• Task prompt
Copy the records below word for word, keeping every line.

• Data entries
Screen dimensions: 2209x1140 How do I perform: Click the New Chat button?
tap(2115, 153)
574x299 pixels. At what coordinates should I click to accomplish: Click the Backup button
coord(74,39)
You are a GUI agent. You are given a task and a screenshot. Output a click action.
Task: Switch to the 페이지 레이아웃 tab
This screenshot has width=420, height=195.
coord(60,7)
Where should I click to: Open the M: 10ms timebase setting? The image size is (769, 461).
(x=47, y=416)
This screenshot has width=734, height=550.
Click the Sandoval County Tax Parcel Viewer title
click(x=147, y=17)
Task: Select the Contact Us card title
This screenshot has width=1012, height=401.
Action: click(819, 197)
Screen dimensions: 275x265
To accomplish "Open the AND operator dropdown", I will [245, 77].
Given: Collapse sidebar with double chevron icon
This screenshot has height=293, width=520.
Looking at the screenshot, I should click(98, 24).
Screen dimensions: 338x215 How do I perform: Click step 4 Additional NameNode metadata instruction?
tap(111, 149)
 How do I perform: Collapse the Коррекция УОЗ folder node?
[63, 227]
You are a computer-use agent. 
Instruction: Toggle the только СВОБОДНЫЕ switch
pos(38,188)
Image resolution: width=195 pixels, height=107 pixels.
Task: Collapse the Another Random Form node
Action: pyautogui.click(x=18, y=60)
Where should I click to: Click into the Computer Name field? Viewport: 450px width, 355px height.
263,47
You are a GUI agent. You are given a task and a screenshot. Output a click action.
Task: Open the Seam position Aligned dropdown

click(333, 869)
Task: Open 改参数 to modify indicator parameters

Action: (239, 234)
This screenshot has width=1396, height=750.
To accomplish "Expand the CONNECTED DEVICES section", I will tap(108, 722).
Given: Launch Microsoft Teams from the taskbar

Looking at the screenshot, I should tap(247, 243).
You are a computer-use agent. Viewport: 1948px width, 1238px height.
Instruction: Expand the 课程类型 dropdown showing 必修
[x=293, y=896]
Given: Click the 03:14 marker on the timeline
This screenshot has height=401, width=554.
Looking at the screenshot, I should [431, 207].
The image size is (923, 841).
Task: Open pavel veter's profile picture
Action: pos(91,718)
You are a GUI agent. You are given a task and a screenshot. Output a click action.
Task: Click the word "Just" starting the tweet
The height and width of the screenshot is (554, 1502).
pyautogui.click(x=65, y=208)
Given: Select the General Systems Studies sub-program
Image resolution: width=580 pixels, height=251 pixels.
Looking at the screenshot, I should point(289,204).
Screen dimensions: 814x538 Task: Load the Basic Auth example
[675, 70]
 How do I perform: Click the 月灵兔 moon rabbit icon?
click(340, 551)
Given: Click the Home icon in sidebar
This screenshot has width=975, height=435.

• Answer below
Screen dimensions: 2209x1140 How do I perform: Click the New Chat button?
tap(2115, 153)
574x299 pixels. At what coordinates should I click to accomplish: Click the Backup button
coord(74,39)
You are a GUI agent. You are given a task and a screenshot. Output a click action.
Task: Switch to the 페이지 레이아웃 tab
This screenshot has width=420, height=195.
coord(60,7)
Where should I click to: Open the M: 10ms timebase setting? The image size is (769, 461).
(x=47, y=416)
This screenshot has width=734, height=550.
Click the Sandoval County Tax Parcel Viewer title
click(x=147, y=17)
Task: Select the Contact Us card title
This screenshot has width=1012, height=401.
Action: click(819, 197)
Screen dimensions: 275x265
To accomplish "Open the AND operator dropdown", I will [245, 77].
Given: Collapse sidebar with double chevron icon
This screenshot has height=293, width=520.
Looking at the screenshot, I should click(98, 24).
Screen dimensions: 338x215 How do I perform: Click step 4 Additional NameNode metadata instruction?
tap(111, 149)
 How do I perform: Collapse the Коррекция УОЗ folder node?
[63, 227]
You are a computer-use agent. 
Instruction: Toggle the только СВОБОДНЫЕ switch
pos(38,188)
Image resolution: width=195 pixels, height=107 pixels.
Task: Collapse the Another Random Form node
Action: pyautogui.click(x=18, y=60)
Where should I click to: Click into the Computer Name field? Viewport: 450px width, 355px height.
263,47
You are a GUI agent. You are given a task and a screenshot. Output a click action.
Task: Open the Seam position Aligned dropdown

click(333, 869)
Task: Open 改参数 to modify indicator parameters

Action: (239, 234)
This screenshot has width=1396, height=750.
To accomplish "Expand the CONNECTED DEVICES section", I will tap(108, 722).
Given: Launch Microsoft Teams from the taskbar

Looking at the screenshot, I should tap(247, 243).
You are a computer-use agent. Viewport: 1948px width, 1238px height.
Instruction: Expand the 课程类型 dropdown showing 必修
[x=293, y=896]
Given: Click the 03:14 marker on the timeline
This screenshot has height=401, width=554.
Looking at the screenshot, I should [431, 207].
The image size is (923, 841).
Task: Open pavel veter's profile picture
Action: pos(91,718)
You are a GUI agent. You are given a task and a screenshot. Output a click action.
Task: Click the word "Just" starting the tweet
The height and width of the screenshot is (554, 1502).
pyautogui.click(x=65, y=208)
Given: Select the General Systems Studies sub-program
Image resolution: width=580 pixels, height=251 pixels.
Looking at the screenshot, I should point(289,204).
Screen dimensions: 814x538 Task: Load the Basic Auth example
[675, 70]
 How do I perform: Click the 月灵兔 moon rabbit icon?
click(340, 551)
Given: Click the Home icon in sidebar
This screenshot has width=975, height=435.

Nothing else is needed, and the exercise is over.